Gavin se volvió y levantó la antorcha en el aire, y ella le vio
estremecerse y retroceder un paso al verlo.
Joanna se puso a su lado y le miró a la cara. Estaba tan
pálido como la luna llena. "¿Qué ocurre?
"Ratas", susurró entre dientes apretados. Ella le vio sacar
la daga. "Odio a las ratas".
"¿Entras alegremente en un matadero, pero tienes miedo
de una cosita como una rata?".
"No es nada de nada. Mira, debe de haber cientos de
ellos. Y no tengo miedo", dijo amenazadoramente. "Los
odio".
"Lo mismo", murmuró burlonamente, bajando la antorcha
y agitándola, haciendo que las alimañas se escabulleran por
las grietas y a lo largo de las paredes.
Le gruñó.
Joanna contempló con asco los montones de cadáveres de
animales en descomposición. Gallinas, ovejas, perros, lo que
parecía una vaca. "¿Qué... qué es este lugar?".

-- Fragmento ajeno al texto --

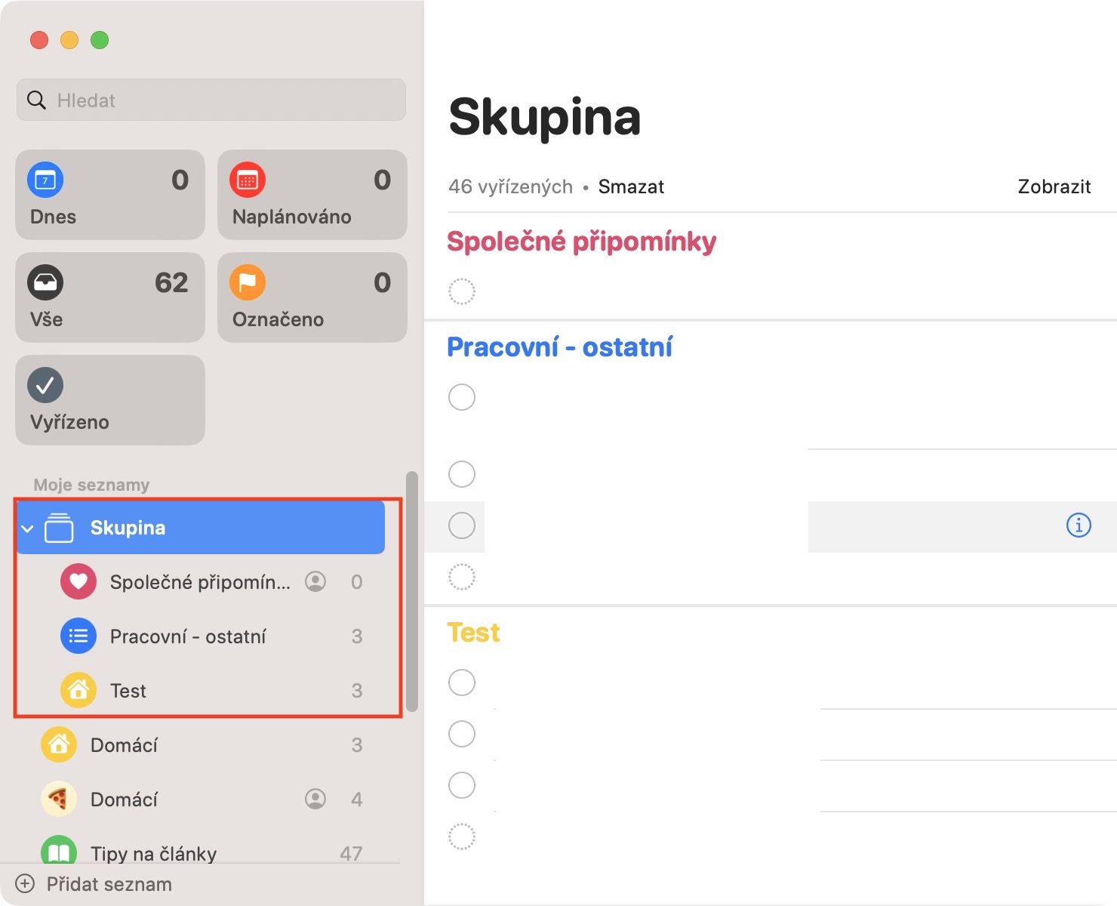Click the Hledat search field

pyautogui.click(x=211, y=100)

"Una carnicería, diría yo. Pero por toda la carne vieja que
se pudre en estos huesos, no creo que esta matanza se
hiciera para alimentar ninguna boca hambrienta."
"No tengo ningún deseo de quedarme aquí, Gavin -dijo
ella, con el pánico recorriéndole la espalda.

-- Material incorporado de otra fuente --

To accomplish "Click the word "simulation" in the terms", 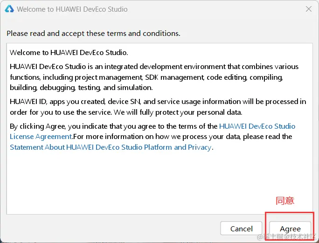I will [x=135, y=88].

"No", aceptó. "Yo tampoco".
Joanna se volvió hacia la pesada puerta de roble. "¿Pero
por qué alguien utilizaría una habitación como ésta, tan bajo
tierra, para hacer carnicerías? ¿Por qué...?" Las palabras se
marchitaron en sus labios.
"¿Qué pasa, Joanna?"
"La taza". Señaló la copa adornada que había sobre una
mesita de madera. "Ésta es la copa".
"¿Qué taza?", preguntó dando un paso en su dirección,
pero se detuvo cuando una rata corrió por el suelo delante
de él.
"La copa que he visto usar a Mater cada luna llena".

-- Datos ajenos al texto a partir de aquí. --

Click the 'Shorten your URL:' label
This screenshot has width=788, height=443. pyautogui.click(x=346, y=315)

Se agachó y cogió la pieza ornamentada, mirándola a la
luz de su antorcha.
"Durante su ceremonia, Mater vierte un poco de líquido
de esta copa en el fuego".
Gavin se volvió y miró dentro de la taza vacía. "Sangre".
"Utilizan esta cámara para matar". Dio un paso atrás y
miró hacia la oscuridad del túnel antes de volverse hacia él.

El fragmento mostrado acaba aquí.